Dataset entries:
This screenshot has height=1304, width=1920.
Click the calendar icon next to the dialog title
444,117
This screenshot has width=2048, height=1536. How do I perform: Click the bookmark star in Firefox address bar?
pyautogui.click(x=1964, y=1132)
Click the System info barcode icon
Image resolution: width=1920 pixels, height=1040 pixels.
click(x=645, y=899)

WORK ORDER >> Reproduce all the records precisely.

RESPONSE TO THIS TASK >>
This screenshot has height=1304, width=1920.
Click the calendar icon next to the dialog title
444,117
This screenshot has width=2048, height=1536. How do I perform: Click the bookmark star in Firefox address bar?
pyautogui.click(x=1964, y=1132)
Click the System info barcode icon
Image resolution: width=1920 pixels, height=1040 pixels.
click(x=645, y=899)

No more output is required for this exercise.